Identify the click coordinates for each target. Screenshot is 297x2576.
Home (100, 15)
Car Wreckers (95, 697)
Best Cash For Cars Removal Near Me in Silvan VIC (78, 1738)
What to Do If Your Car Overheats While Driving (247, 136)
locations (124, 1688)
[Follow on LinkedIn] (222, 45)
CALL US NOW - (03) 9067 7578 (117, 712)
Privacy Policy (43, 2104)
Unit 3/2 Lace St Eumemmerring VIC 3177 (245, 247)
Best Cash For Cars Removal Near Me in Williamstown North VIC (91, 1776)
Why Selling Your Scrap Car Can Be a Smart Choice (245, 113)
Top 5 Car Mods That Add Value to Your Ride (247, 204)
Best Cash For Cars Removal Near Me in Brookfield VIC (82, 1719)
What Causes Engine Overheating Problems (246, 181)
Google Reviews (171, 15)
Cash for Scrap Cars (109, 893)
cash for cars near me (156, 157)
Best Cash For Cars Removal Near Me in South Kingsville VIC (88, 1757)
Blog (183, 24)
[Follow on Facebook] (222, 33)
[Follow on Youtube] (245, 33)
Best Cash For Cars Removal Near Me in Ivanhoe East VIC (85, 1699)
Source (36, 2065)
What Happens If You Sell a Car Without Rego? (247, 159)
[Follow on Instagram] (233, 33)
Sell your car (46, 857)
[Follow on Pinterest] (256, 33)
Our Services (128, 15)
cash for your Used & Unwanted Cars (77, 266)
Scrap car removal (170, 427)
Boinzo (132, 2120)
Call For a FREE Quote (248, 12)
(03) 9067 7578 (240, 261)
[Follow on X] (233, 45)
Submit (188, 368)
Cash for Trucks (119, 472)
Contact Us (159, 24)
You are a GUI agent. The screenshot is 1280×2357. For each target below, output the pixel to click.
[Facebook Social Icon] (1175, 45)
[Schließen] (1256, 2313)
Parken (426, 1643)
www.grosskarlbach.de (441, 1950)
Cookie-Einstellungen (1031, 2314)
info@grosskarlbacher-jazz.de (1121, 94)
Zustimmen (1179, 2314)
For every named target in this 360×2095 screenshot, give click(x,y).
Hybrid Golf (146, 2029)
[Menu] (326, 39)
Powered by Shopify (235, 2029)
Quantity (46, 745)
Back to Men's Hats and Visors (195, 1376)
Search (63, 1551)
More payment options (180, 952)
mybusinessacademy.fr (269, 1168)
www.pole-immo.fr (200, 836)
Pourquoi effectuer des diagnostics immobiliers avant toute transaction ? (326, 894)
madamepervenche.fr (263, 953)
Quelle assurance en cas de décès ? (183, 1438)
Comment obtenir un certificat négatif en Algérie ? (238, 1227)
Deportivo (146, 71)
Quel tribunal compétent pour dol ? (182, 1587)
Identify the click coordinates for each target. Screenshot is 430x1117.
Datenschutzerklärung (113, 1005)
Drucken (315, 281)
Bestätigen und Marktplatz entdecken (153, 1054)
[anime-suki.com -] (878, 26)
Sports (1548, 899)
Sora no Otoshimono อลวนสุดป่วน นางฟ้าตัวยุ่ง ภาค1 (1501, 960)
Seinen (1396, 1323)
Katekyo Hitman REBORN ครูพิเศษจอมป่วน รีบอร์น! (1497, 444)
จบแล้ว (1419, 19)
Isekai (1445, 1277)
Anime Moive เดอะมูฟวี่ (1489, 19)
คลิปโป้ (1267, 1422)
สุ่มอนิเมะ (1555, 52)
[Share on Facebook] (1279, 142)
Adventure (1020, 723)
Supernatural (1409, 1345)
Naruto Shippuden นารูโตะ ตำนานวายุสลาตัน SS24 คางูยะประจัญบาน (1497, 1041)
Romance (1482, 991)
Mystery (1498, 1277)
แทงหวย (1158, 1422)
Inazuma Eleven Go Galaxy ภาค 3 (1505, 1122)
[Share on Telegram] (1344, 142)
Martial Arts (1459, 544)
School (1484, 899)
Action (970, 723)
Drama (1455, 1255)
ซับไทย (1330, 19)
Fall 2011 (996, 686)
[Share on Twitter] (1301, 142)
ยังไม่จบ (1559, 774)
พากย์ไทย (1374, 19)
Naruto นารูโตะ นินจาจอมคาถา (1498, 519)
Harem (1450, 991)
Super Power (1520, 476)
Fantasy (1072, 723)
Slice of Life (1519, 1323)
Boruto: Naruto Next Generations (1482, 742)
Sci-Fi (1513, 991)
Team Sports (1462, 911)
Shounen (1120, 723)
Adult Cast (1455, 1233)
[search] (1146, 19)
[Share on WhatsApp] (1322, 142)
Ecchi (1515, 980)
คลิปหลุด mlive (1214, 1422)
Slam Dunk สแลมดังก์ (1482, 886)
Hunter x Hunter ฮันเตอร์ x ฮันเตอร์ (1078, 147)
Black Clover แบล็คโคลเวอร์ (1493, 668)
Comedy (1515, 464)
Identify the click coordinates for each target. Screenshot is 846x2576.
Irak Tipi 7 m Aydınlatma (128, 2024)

_ _ _

Repeat the listing in full so that each line matches exactly.

Identify the click coordinates for each target. Screenshot is 297x2576.
Home (100, 15)
Car Wreckers (95, 697)
Best Cash For Cars Removal Near Me in Silvan VIC (78, 1738)
What to Do If Your Car Overheats While Driving (247, 136)
locations (124, 1688)
[Follow on LinkedIn] (222, 45)
CALL US NOW - (03) 9067 7578 (117, 712)
Privacy Policy (43, 2104)
Unit 3/2 Lace St Eumemmerring VIC 3177 (245, 247)
Best Cash For Cars Removal Near Me in Williamstown North VIC (91, 1776)
Why Selling Your Scrap Car Can Be a Smart Choice (245, 113)
Top 5 Car Mods That Add Value to Your Ride (247, 204)
Best Cash For Cars Removal Near Me in Brookfield VIC (82, 1719)
What Causes Engine Overheating Problems (246, 181)
Google Reviews (171, 15)
Cash for Scrap Cars (109, 893)
cash for cars near me (156, 157)
Best Cash For Cars Removal Near Me in South Kingsville VIC (88, 1757)
Blog (183, 24)
[Follow on Facebook] (222, 33)
[Follow on Youtube] (245, 33)
Best Cash For Cars Removal Near Me in Ivanhoe East VIC (85, 1699)
Source (36, 2065)
What Happens If You Sell a Car Without Rego? (247, 159)
[Follow on Instagram] (233, 33)
Sell your car (46, 857)
[Follow on Pinterest] (256, 33)
Our Services (128, 15)
cash for your Used & Unwanted Cars (77, 266)
Scrap car removal (170, 427)
Boinzo (132, 2120)
Call For a FREE Quote (248, 12)
(03) 9067 7578 (240, 261)
[Follow on X] (233, 45)
Submit (188, 368)
Cash for Trucks (119, 472)
Contact Us (159, 24)
You are a GUI agent. The screenshot is 1280×2357. For each target below, output the pixel to click.
[Facebook Social Icon] (1175, 45)
[Schließen] (1256, 2313)
Parken (426, 1643)
www.grosskarlbach.de (441, 1950)
Cookie-Einstellungen (1031, 2314)
info@grosskarlbacher-jazz.de (1121, 94)
Zustimmen (1179, 2314)
For every named target in this 360×2095 screenshot, give click(x,y).
Hybrid Golf (146, 2029)
[Menu] (326, 39)
Powered by Shopify (235, 2029)
Quantity (46, 745)
Back to Men's Hats and Visors (195, 1376)
Search (63, 1551)
More payment options (180, 952)
mybusinessacademy.fr (269, 1168)
www.pole-immo.fr (200, 836)
Pourquoi effectuer des diagnostics immobiliers avant toute transaction ? (326, 894)
madamepervenche.fr (263, 953)
Quelle assurance en cas de décès ? (183, 1438)
Comment obtenir un certificat négatif en Algérie ? (238, 1227)
Deportivo (146, 71)
Quel tribunal compétent pour dol ? (182, 1587)
Identify the click coordinates for each target. Screenshot is 430x1117.
Datenschutzerklärung (113, 1005)
Drucken (315, 281)
Bestätigen und Marktplatz entdecken (153, 1054)
[anime-suki.com -] (878, 26)
Sports (1548, 899)
Sora no Otoshimono อลวนสุดป่วน นางฟ้าตัวยุ่ง ภาค1 (1501, 960)
Seinen (1396, 1323)
Katekyo Hitman REBORN ครูพิเศษจอมป่วน รีบอร์น! (1497, 444)
จบแล้ว (1419, 19)
Isekai (1445, 1277)
Anime Moive เดอะมูฟวี่ (1489, 19)
คลิปโป้ (1267, 1422)
สุ่มอนิเมะ (1555, 52)
[Share on Facebook] (1279, 142)
Adventure (1020, 723)
Supernatural (1409, 1345)
Naruto Shippuden นารูโตะ ตำนานวายุสลาตัน SS24 คางูยะประจัญบาน (1497, 1041)
Romance (1482, 991)
Mystery (1498, 1277)
แทงหวย (1158, 1422)
Inazuma Eleven Go Galaxy ภาค 3 (1505, 1122)
[Share on Telegram] (1344, 142)
Martial Arts (1459, 544)
School (1484, 899)
Action (970, 723)
Drama (1455, 1255)
ซับไทย (1330, 19)
Fall 2011 (996, 686)
[Share on Twitter] (1301, 142)
ยังไม่จบ (1559, 774)
พากย์ไทย (1374, 19)
Naruto นารูโตะ นินจาจอมคาถา (1498, 519)
Harem (1450, 991)
Super Power (1520, 476)
Fantasy (1072, 723)
Slice of Life (1519, 1323)
Boruto: Naruto Next Generations (1482, 742)
Sci-Fi (1513, 991)
Team Sports (1462, 911)
Shounen (1120, 723)
Adult Cast (1455, 1233)
[search] (1146, 19)
[Share on WhatsApp] (1322, 142)
Ecchi (1515, 980)
คลิปหลุด mlive (1214, 1422)
Slam Dunk สแลมดังก์ (1482, 886)
Hunter x Hunter ฮันเตอร์ x ฮันเตอร์ (1078, 147)
Black Clover แบล็คโคลเวอร์ (1493, 668)
Comedy (1515, 464)
Identify the click coordinates for each target. Screenshot is 846x2576.
Irak Tipi 7 m Aydınlatma (128, 2024)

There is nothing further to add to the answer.